Milão, Itália - O maior grupo industrial do automóvel na Itália, a Fiat, está a beira da falência, segundo dirigentes do sindicato dos metalúrgicos Fiom-CGIL, e na imprensa aparece rumores de demissão de 10 mil funcionários.
Para o secretário da Fiom-CGIL, Gianni Rinaldini, é preciso que seja convocada uma mesa de negociação e pedida ajuda pública para salvar o grupo. ''Com o novo plano industrial não se consegue mudar o futuro do grupo'', disse o líder sindical em coletiva à imprensa.
Segundo rumores na imprensa, o novo plano de reestruturação, que será apresentado no próximo dia 26, demitirá entre 8 mil e 10 mil pessoas, principalmente no exterior, e deverá contar com uma recapitalização de quatro bilhões de euros.

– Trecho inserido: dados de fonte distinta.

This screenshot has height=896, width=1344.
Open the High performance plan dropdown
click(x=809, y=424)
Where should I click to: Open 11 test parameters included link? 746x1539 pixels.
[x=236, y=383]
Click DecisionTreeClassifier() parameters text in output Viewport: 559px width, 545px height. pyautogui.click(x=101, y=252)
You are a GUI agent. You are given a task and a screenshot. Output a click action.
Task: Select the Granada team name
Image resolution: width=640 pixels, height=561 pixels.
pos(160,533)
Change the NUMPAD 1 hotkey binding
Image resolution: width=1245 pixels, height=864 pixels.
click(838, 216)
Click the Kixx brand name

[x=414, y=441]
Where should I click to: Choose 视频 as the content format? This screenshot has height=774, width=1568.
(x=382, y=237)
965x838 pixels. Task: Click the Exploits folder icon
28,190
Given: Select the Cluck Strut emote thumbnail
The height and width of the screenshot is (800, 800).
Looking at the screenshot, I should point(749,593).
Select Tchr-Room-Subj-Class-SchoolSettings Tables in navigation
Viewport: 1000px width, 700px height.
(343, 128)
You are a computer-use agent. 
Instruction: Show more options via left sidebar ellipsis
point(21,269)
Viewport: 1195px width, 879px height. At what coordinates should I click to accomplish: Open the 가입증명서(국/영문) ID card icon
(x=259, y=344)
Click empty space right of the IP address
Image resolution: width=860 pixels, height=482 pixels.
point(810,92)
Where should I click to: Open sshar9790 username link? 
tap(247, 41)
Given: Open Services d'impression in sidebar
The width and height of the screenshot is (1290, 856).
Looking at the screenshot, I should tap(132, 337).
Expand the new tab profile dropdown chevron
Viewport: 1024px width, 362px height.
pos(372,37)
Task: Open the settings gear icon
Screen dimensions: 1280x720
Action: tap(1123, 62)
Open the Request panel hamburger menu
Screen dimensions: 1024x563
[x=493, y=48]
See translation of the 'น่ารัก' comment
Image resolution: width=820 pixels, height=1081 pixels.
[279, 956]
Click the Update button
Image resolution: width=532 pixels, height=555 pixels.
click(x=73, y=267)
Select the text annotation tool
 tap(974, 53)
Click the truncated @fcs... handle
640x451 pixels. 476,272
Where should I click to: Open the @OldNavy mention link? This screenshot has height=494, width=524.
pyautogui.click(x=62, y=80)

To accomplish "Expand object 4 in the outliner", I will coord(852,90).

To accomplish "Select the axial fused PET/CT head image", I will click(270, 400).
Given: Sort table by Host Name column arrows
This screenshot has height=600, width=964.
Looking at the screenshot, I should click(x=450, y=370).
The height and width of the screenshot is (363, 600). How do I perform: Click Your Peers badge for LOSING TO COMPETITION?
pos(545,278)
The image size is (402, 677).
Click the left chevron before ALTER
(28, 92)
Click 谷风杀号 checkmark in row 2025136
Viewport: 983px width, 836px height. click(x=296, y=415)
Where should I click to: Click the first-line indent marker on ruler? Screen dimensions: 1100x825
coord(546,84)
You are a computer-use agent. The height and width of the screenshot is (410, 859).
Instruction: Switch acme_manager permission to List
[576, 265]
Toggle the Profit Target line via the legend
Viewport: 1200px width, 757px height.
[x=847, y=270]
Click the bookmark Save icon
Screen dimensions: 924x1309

Os cortes afetarão principalmente as sucursais da CNH Global (maquinário agrícola) e a fábrica de Bombaim, na Índia.
Segundo os jornais, as fábricas na Itália não serão atingidas. O sindicato denunciou o grande endividamento do grupo, que deve pagar entre 2003 e 2007, 10,8 bilhões de euros em obrigações (32 bilhões de dólares).
O sindicato, que encomendou para uma empresa especializada a revisão das contas da Fiat, considera que a partir de 2004 o grupo vai entrar em estado de déficit total, já que não poderá pagar suas dívidas.
O Fiom acredita que a família Agnelli, acionista majoritária, assim como a atual direção da empresa, ''não estão em condições de garantir um futuro para a Fiat', e pede que o grupo ''mude de mãos''.